## Pixel coordinate grounding data

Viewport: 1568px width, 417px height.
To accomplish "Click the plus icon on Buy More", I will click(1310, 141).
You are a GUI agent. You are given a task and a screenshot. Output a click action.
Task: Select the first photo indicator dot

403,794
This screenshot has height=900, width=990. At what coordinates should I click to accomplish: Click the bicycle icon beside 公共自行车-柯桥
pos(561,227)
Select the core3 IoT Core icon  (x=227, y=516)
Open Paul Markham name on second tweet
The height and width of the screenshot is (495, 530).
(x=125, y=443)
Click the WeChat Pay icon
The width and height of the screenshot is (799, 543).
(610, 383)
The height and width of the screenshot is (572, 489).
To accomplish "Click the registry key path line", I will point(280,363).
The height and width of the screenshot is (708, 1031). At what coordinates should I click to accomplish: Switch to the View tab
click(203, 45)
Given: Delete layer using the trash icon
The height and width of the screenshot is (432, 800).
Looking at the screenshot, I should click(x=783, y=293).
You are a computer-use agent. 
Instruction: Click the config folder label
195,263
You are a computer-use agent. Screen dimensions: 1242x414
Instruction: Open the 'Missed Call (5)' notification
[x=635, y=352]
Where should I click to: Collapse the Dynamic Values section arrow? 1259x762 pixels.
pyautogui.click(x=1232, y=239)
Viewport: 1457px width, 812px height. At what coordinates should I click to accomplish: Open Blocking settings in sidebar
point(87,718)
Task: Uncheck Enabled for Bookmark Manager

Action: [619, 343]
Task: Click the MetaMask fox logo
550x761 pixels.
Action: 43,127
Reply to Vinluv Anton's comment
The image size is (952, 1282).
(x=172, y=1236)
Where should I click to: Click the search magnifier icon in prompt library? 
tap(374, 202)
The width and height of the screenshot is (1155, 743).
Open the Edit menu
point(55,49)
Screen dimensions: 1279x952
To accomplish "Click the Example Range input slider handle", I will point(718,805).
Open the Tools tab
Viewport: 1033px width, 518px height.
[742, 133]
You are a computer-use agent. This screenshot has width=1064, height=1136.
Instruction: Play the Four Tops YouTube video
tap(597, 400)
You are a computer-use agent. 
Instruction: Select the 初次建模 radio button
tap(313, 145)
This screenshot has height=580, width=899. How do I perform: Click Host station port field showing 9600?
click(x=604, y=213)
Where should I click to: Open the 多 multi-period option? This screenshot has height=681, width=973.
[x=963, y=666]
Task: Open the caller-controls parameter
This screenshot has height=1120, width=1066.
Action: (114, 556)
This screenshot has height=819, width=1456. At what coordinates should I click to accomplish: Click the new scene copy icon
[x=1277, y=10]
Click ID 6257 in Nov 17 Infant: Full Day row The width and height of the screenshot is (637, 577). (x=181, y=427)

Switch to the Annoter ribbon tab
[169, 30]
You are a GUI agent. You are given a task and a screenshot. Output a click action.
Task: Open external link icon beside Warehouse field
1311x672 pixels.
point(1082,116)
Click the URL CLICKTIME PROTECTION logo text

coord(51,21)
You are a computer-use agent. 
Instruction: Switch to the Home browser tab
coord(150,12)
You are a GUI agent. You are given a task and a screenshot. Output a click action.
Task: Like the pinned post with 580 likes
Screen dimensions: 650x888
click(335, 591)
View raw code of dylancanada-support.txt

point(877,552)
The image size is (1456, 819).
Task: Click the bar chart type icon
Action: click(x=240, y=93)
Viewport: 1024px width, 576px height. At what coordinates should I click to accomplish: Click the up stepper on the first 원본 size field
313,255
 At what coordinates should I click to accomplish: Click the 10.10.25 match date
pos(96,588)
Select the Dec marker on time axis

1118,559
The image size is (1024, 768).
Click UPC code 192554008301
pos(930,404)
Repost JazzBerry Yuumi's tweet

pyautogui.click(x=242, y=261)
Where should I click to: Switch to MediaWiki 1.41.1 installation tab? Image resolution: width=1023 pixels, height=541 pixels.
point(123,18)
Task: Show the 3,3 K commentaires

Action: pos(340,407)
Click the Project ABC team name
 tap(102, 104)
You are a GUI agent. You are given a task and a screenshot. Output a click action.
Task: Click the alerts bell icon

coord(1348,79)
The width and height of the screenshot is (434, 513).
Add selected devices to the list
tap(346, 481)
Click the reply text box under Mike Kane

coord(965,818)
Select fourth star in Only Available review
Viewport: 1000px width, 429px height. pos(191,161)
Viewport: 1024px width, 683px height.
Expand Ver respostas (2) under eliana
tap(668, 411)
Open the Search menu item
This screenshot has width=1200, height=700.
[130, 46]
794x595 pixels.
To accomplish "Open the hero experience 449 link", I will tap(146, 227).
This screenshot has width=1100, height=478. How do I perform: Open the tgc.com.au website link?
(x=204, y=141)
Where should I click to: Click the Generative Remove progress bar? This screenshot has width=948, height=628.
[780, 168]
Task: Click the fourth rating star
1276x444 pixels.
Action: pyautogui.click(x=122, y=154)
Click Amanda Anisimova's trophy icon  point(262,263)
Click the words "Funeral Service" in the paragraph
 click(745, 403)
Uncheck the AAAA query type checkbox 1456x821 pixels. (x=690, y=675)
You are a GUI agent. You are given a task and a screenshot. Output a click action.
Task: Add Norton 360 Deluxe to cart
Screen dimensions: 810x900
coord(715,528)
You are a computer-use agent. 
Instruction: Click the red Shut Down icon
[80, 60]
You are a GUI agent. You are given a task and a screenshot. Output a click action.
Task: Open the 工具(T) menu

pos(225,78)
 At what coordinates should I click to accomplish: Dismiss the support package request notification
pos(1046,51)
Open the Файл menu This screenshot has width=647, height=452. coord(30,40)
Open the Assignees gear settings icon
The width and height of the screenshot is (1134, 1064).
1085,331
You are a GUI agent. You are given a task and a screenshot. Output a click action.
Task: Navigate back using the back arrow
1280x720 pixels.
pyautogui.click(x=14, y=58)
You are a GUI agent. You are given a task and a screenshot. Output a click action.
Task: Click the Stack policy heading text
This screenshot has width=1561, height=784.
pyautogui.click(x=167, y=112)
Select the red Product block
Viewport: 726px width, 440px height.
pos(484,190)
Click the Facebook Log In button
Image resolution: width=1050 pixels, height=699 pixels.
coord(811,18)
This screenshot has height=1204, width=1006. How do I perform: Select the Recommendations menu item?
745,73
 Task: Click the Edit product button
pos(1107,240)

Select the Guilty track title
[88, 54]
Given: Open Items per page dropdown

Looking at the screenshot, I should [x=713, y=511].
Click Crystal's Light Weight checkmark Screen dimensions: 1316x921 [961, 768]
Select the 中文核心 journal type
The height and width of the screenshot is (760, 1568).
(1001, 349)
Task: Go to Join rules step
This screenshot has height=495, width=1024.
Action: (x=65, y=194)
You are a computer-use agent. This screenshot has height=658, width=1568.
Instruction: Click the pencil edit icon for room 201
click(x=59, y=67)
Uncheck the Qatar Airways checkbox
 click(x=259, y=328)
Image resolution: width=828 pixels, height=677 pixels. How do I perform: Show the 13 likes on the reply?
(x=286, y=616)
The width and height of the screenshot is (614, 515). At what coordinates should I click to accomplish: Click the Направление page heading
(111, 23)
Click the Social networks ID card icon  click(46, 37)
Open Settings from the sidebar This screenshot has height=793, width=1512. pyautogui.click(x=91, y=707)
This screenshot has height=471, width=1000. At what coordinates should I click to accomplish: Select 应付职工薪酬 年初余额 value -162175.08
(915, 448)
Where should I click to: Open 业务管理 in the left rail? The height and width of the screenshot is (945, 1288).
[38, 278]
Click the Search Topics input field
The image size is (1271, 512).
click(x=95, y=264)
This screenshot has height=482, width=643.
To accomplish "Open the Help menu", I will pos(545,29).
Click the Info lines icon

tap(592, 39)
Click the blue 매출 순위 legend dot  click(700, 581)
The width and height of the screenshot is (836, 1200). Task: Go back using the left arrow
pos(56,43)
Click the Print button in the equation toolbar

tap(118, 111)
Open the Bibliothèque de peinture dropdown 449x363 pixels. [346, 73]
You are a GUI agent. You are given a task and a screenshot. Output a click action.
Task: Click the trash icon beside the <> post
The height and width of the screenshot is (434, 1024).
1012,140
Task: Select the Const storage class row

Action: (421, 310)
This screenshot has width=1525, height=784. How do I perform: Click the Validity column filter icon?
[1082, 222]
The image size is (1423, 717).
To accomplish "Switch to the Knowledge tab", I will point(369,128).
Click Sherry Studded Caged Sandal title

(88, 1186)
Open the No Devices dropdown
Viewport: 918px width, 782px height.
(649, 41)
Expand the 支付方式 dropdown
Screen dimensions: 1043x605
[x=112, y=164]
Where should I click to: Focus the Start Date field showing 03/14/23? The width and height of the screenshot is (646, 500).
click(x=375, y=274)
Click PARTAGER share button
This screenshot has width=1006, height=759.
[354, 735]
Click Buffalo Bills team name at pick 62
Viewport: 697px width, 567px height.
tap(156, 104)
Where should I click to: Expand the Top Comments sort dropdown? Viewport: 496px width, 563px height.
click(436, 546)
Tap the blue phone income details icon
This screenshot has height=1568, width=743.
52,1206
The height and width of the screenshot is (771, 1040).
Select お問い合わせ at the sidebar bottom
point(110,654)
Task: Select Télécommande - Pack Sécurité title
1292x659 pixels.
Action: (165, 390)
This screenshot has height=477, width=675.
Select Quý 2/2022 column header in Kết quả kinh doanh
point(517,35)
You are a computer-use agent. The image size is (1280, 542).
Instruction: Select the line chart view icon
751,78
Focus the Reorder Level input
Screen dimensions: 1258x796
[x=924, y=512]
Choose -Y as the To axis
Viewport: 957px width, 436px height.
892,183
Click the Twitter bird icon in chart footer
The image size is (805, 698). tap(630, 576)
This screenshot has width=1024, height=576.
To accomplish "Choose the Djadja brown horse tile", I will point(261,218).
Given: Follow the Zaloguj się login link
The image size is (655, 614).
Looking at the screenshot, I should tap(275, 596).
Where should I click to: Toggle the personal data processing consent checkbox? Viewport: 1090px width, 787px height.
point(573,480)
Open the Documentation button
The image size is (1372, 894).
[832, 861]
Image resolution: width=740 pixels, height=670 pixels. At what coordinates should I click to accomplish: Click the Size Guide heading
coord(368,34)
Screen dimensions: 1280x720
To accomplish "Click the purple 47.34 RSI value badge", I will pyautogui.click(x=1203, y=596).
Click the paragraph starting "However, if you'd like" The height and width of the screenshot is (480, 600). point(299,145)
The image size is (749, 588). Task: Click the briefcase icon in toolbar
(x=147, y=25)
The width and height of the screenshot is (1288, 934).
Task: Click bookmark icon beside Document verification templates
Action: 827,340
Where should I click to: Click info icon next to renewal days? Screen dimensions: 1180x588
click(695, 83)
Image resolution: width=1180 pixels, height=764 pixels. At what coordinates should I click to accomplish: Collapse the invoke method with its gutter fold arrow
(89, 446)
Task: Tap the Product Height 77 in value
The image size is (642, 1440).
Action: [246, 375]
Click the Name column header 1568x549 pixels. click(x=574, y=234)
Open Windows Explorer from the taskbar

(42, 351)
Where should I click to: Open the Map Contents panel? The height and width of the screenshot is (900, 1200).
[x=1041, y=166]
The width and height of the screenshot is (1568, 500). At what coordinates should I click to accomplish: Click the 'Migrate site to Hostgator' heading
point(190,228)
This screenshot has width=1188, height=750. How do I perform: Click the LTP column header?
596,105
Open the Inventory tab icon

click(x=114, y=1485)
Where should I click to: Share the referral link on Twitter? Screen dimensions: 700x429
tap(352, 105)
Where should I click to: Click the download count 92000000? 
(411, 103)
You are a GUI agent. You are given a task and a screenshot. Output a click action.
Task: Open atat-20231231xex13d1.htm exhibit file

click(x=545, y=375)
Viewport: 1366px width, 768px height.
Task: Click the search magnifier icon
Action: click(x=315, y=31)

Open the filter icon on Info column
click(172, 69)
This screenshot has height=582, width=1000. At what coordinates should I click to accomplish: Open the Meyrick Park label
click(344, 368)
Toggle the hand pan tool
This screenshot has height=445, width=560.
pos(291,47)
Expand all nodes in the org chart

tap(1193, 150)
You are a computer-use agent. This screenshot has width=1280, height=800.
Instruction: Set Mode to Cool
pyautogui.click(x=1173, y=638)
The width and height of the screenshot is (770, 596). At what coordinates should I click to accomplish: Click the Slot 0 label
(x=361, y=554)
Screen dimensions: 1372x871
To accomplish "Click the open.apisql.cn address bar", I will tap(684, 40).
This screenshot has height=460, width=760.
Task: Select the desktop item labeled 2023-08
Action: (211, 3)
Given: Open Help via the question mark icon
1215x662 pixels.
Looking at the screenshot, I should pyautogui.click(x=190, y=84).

## Work instructions
How many lines of the records contain the string "blue"? Respond with the number alone.

## Answer box
2